» DATA TO USE:
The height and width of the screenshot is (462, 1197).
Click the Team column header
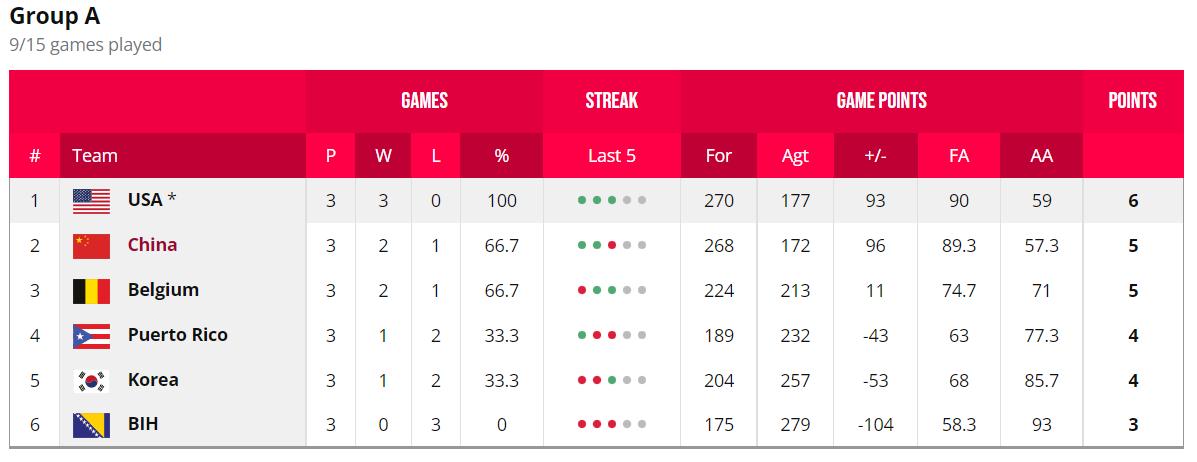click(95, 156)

---

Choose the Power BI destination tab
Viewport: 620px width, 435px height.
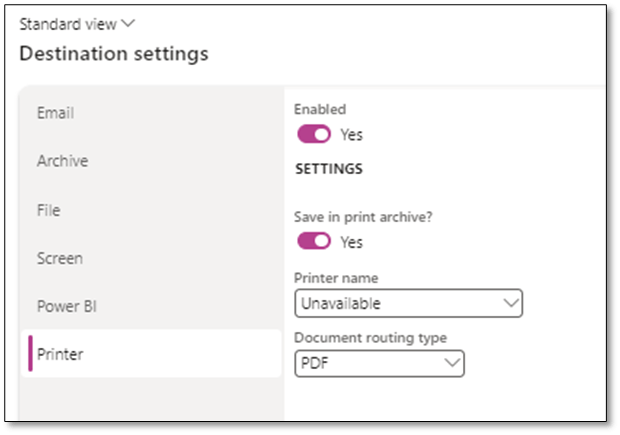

» ACTION ITEM:
When you reach the line holding "Choose the Power BI destination tab" in the records above, begin reproducing exactly, stop after the line holding "Viewport: 620px width, 435px height.", and output nothing else.

» REPLY TO THE EXERCISE:
Choose the Power BI destination tab
Viewport: 620px width, 435px height.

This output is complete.